For now, we'll set a low $metricsInterval to minimize the potential loss. A sustainable and scalable solution would IMO involve (both) a intermediary aggregating relay proxy (1) similar to launchdarkly's ld-relay and (2) a programmable metrics and repository object.

Using (1) we could:

Having (2) would:

TBH, the invest into (1) a relay is pretty darn high for both initial development and maintenance. It really helps at large scale. But i think our scale is not that big yet to really make use of that. However, going for (2) is a low-hanging fruit that solves our immediate needs. Let's keep it LEAN.

I made a PoC to get a feeling of how the repository/metrics option could look like.

What do you think?

ivarconr commented 5 years ago

However, going for (2) is a low-hanging fruit that solves our immediate needs. Let's keep it LEAN.

Yes please!

I made a PoC to get a feeling of how the repository/metrics option could look like.

Cool, I think it makes sense to be able to swap out the repository.

Side note: The Java SDK has always allowed you to inject your own toggle repository.
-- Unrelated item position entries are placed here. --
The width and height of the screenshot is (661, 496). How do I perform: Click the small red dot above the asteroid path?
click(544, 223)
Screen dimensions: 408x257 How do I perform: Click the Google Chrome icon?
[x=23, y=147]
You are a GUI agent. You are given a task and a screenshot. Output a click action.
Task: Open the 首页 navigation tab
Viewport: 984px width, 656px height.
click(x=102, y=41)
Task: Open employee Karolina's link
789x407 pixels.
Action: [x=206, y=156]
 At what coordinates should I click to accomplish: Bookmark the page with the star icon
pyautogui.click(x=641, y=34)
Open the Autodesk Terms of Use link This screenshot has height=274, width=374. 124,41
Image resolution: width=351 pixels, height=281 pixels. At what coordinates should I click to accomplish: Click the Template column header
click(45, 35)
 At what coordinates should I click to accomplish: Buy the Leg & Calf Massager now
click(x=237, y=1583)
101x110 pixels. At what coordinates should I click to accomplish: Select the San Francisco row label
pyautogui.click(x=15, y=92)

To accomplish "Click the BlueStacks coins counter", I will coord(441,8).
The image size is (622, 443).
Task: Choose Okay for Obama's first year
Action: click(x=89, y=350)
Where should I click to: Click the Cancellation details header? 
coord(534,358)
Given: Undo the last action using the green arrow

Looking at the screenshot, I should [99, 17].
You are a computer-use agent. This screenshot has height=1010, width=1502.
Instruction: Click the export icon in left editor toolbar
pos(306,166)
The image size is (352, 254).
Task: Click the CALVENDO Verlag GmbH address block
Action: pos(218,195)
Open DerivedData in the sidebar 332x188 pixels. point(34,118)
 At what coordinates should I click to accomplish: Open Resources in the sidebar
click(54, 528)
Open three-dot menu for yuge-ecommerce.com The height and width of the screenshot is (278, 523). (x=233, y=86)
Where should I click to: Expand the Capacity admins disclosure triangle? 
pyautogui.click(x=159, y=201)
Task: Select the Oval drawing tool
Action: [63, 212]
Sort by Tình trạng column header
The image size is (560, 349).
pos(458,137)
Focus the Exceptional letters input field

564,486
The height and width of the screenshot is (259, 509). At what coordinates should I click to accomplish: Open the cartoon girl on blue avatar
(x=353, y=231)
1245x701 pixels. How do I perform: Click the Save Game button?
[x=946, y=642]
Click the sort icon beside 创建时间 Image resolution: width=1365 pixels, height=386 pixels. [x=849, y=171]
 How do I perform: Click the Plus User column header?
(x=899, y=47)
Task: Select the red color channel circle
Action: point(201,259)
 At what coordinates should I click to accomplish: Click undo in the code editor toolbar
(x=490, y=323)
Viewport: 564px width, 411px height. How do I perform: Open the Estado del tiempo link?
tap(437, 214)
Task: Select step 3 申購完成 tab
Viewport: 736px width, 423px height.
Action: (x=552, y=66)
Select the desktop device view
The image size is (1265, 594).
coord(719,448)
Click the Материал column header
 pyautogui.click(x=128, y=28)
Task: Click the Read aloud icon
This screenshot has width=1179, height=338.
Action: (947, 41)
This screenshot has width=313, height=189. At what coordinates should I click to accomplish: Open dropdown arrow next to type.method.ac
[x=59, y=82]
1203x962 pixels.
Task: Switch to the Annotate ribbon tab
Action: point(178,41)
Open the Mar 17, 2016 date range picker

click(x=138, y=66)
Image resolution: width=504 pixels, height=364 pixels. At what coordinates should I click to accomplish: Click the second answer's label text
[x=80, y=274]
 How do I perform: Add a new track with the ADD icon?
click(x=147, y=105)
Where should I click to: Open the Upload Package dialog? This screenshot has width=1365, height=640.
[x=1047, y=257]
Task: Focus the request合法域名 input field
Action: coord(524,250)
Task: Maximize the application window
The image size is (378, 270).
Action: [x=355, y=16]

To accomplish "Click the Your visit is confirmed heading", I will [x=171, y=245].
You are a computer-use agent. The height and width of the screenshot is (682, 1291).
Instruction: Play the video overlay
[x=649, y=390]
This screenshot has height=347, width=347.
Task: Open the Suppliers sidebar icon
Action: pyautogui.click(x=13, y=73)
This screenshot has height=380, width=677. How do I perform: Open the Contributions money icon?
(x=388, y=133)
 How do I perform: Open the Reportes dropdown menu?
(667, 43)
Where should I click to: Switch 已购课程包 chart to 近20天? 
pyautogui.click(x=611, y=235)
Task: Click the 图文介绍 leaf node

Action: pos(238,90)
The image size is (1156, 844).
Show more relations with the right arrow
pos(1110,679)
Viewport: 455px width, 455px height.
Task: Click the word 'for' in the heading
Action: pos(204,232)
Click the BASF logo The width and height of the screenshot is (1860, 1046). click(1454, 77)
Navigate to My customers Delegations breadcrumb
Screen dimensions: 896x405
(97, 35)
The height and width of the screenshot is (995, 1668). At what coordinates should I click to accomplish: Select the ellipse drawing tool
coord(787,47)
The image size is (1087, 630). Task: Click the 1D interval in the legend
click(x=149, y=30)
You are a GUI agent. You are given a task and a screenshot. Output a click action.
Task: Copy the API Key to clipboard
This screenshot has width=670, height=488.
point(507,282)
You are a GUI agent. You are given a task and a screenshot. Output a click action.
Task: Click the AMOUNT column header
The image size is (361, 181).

ivarconr commented 5 years ago

Once the consumer application has done its work the nodejs process is frozen

ah, thanks for this detail. This means it would be impossible to keep some kind of state up to date outside the client requests.

moolen commented 5 years ago

Thanks for your Feedback! PR #117 is out. I'll close this issue then.

ivarconr commented 5 years ago

@moolen How is your hands on experience with this approach? Have you learned something useful?

I have been thinking a bit about the caching strategy. It might be better to add in-memory caching in the unleash-service in /api/client/features than to introduce a dedicated cache service, such as redis, in between unleash and the client.

This will however not solve the metrics needs.

moolen commented 5 years ago

so far, everything is running smoothly! I've noticed that every single request against /api/client/features results in a DB query. Sure, adding a cache here is absolutely a viable option to increase the throughput of the api server. But you know..

There are only two hard things in Computer Science: cache invalidation and naming things. - Phil Karlton

:smiley:

ivarconr commented 5 years ago

Thanks for sharing. Out of curiosity, what kind workloads (req/s, number of active function) are you running?

moolen commented 5 years ago

It depends on how you categorize and measure it. On the feature-toggle service itself i saw ~45 req/s at peak times without having issues. But usually there are around ~2 req/s.

We have about 70+ lambdas, 40 ECS services per environment (prod/staging etc.), but not all do implement feature toggles. We do have a feature-toggle per environment

upputa1 commented 4 years ago

@ivarconr I have read the documentation and this PR again and again, but not able to comprehend how injecting own repository can be used for caching especially for serverless use case. Can you please elaborate? Thanks in advance!

moolen commented 4 years ago

Hey @upputa1, the Repository contains the state of available feature toggles. We implemented the cache like this: Constructor: read cache file in /tmp/cache.json. If it exists populate this.data. If it doesn't make a call to the api server and save the response to the cache file.

Im on vacation right now, i think it makes sense to add a usable repository example to the docs. Ill add it once im back (or feel free to contribute :) )

upputa1 commented 4 years ago

Appreciate your quick response. I am still not getting the value of this cache as opposed to getting defaults for the flags from environment vars or just plain defaults.

ricardovf commented 4 years ago

Hi! Im exploring this great project. We use AWS Lambda and Redis. Instead of caching to /tmp/cache.json can i cache this to redis?

upputa1 commented 4 years ago

If you are using Redis already, you can query redis in your lambda, but have unleash webooks refresh your redis cache. That way you dont experience latency at all.

ricardovf commented 4 years ago

@upputa1 that seems great, can you point me to an example or documentation about the webooks? Did not found on a quick search on the docs. Thanks!